UMW & Event-ness, Revisited

I have been slowly repairing the damage the great database corruption of 2010/2011 did to my blog posts, pulling them over from Archive.org and trying to get them back into my blog. Today I came across this one from May 2010, which among other things contains this graf about what I saw on my 2010 visit to UMW:

All this should have been clear to me before, and it was, kind of, on some level. But I’ve been so blinded by Learning 2.0 rhetoric I think I’ve missed the obvious — many of the best course blogs engage with the outside world not to break down the traditional class-world distinction, but in some ways to enhance it. By engaging publicly with the outside world the class gels. The “we are this class and you are the world” distinction is stronger, but also conceptualized in a much more productive way.

It occurs to me how much of my thinking since then has been informed by that. In part, my focus on Residential Online (or local online, or whatever you want to call it) has been driven by the belief that the tension between the local face-to-face experience and the open online experience is far richer than either component on its own. And my obsession with wrapping large national online courses in a local, faculty-mediated experience is motivated not by the students needing “guidance” (this is no flipped classroom approach) — but again, by the productive tension that a subcohort exhibits when part of a large international cohort.

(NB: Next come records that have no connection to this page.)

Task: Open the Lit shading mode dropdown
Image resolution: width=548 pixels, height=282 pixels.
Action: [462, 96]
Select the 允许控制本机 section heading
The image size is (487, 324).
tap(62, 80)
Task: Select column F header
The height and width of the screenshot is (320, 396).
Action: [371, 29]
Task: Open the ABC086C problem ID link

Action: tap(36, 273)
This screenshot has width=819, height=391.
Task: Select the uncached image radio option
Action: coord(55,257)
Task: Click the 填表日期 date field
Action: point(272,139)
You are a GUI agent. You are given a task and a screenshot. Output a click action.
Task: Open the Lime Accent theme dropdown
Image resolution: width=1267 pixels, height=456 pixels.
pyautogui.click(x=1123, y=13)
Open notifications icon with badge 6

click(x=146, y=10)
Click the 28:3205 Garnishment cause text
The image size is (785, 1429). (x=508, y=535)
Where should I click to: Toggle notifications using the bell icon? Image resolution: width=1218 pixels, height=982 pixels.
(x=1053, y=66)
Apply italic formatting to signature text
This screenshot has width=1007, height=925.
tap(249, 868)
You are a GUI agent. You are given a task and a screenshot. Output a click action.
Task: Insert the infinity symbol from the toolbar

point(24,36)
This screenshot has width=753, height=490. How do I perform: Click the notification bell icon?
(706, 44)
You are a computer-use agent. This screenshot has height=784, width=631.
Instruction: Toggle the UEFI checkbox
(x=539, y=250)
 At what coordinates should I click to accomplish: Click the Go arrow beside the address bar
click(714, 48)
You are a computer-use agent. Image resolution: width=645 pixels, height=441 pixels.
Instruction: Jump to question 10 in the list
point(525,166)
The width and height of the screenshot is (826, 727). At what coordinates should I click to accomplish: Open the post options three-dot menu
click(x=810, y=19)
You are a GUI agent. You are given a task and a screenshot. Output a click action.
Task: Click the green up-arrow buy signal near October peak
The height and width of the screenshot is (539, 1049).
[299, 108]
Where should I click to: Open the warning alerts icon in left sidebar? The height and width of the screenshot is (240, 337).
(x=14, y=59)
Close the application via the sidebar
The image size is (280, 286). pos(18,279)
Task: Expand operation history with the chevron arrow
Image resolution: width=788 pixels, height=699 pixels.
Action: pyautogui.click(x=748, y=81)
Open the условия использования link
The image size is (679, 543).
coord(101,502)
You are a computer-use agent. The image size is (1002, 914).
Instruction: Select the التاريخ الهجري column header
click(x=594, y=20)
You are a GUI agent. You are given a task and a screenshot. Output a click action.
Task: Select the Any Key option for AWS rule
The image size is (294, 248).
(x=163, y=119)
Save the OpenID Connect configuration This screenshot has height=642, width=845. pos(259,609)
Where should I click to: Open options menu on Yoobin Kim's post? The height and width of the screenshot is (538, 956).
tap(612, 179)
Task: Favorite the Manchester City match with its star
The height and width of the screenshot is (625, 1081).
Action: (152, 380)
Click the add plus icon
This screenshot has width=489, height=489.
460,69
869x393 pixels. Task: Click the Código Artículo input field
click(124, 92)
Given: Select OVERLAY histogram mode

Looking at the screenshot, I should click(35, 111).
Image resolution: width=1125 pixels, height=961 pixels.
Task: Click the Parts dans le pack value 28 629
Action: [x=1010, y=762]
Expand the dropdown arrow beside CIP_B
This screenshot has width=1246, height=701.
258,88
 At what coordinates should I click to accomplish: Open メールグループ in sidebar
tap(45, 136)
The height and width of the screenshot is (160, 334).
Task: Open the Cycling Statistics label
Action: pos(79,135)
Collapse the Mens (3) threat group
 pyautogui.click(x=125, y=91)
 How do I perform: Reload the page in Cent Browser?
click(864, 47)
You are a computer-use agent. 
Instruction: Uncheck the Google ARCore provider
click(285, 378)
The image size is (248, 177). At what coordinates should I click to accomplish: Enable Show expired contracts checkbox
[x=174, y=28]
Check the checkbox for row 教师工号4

I still think its amazing that UMW paid me to speak there, considering how much I walked away learning. It’s almost unfair. Seeing what was going on there at the time in first person, talking to the students and the teachers involved — it was like looking three or four years into the future. And it led me to the the realization that I think people have still not fully grasped — that the true future of online education exists at the intersection of a localized experience and global community — and that combination will not undermine the local “event-ness” of courses, but supercharge it in ways we haven’t seen yet….the dawn of the open is also the rebirth of the local.

 

4 thoughts on “UMW & Event-ness, Revisited

  1. First, I’m very glad comments are back on.

    Second, I love the comments from your original 2010 post–and the reflection on them today. I presume you’re already considering this angle in context of some of the values attributed to “blended” course and program designs? That’s something I’m going to have to mull over tonight.

  2. While I understood and bought into your “go blog it yourself” approach with no comments, I too have to say I feel less isolated and more connected when I get to read comments. Almost like the productive tension of a sub cohort when part of a larger cohort.